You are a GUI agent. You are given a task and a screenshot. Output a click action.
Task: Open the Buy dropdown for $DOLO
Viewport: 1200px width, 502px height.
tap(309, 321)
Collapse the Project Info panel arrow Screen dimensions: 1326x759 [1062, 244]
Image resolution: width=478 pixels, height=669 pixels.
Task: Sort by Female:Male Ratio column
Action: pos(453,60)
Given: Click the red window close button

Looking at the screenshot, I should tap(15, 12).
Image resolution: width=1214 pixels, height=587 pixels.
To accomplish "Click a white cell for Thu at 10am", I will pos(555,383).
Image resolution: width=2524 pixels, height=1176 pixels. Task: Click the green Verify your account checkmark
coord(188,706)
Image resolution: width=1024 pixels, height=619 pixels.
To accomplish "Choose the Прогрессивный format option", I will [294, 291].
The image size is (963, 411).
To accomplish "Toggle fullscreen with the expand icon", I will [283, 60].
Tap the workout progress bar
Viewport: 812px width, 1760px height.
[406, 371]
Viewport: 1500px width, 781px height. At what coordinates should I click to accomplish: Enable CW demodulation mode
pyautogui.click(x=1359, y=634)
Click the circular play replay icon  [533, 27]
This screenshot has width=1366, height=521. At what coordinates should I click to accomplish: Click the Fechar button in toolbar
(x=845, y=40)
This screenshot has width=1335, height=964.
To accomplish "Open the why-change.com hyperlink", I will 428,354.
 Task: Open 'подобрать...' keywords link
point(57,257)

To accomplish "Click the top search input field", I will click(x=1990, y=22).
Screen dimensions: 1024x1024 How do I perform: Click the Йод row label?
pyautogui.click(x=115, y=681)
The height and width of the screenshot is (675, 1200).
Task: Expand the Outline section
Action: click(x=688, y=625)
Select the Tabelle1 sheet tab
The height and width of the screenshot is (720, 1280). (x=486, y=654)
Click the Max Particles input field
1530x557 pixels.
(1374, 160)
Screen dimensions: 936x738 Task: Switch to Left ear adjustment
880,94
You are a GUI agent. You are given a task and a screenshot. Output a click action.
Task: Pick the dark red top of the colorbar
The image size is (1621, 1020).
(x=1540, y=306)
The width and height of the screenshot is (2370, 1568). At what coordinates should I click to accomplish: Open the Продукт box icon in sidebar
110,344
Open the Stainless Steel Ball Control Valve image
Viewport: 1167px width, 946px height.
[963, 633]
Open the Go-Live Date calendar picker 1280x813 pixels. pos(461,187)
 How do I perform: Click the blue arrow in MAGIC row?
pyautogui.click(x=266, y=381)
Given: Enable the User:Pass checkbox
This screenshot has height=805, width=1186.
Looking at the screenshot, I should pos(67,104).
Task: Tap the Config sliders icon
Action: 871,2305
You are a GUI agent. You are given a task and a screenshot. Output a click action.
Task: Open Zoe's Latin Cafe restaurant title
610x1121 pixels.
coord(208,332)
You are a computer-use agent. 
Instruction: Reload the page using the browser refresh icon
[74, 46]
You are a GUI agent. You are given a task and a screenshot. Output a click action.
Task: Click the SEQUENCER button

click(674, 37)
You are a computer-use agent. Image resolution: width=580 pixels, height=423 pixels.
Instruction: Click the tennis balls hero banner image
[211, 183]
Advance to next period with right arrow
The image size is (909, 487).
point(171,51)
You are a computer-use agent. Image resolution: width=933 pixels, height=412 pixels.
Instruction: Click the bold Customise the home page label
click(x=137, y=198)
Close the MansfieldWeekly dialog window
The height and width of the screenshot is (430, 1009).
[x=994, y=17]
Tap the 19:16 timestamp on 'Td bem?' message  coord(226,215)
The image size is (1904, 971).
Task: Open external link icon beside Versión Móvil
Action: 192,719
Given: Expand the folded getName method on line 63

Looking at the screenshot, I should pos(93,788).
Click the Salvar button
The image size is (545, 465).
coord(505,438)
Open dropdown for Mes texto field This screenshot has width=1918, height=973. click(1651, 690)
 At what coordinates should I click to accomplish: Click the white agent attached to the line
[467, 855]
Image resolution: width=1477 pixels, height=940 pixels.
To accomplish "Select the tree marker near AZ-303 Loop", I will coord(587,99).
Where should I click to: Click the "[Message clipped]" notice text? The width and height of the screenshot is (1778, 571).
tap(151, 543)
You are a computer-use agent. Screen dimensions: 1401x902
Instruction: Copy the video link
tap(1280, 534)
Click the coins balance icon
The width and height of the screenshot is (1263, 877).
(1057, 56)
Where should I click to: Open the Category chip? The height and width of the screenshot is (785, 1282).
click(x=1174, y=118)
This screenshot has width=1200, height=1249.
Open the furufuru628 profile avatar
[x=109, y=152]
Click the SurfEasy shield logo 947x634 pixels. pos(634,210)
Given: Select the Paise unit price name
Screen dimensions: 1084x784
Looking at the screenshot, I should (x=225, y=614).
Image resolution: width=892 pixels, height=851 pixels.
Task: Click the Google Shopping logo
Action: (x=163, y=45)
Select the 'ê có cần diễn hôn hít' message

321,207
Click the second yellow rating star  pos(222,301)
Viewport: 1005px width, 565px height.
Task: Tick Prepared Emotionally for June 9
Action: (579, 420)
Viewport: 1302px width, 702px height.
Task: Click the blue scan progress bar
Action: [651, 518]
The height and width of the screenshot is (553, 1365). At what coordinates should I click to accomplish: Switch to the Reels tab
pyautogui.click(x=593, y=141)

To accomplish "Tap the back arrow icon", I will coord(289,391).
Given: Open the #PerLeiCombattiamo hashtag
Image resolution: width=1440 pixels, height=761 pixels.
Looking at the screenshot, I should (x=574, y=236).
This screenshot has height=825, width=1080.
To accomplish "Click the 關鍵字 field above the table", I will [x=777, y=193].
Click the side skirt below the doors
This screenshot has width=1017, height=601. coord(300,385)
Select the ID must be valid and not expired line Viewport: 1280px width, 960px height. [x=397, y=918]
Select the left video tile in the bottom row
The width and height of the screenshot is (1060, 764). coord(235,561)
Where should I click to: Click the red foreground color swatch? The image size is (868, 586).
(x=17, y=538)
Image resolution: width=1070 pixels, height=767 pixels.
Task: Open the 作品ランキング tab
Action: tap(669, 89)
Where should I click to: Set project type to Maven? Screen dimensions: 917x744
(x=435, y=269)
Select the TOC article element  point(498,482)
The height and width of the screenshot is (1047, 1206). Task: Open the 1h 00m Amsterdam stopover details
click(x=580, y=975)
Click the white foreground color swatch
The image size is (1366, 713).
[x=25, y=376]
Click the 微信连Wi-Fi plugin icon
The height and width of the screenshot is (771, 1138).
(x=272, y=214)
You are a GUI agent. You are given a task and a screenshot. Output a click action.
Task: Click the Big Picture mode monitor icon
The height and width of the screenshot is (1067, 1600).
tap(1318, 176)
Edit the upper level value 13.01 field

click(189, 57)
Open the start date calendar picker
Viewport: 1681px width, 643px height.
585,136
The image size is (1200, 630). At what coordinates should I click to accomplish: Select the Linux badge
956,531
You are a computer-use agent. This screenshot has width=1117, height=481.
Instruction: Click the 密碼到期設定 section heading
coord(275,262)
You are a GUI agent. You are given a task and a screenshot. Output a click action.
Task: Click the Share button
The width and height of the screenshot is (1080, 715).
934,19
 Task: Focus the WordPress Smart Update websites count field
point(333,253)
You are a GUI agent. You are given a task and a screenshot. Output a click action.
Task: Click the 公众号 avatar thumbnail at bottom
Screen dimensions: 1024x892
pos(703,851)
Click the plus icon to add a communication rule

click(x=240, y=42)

- **WORK REQUEST**
Reproducing the whole listing above is not the task. Copy exactly only the lines from the one with "Tap the workout progress bar" to the one with "Click the circular", both kept.

- **EXPECTED OUTPUT**
Tap the workout progress bar
Viewport: 812px width, 1760px height.
[406, 371]
Viewport: 1500px width, 781px height. At what coordinates should I click to accomplish: Enable CW demodulation mode
pyautogui.click(x=1359, y=634)
Click the circular play replay icon  [533, 27]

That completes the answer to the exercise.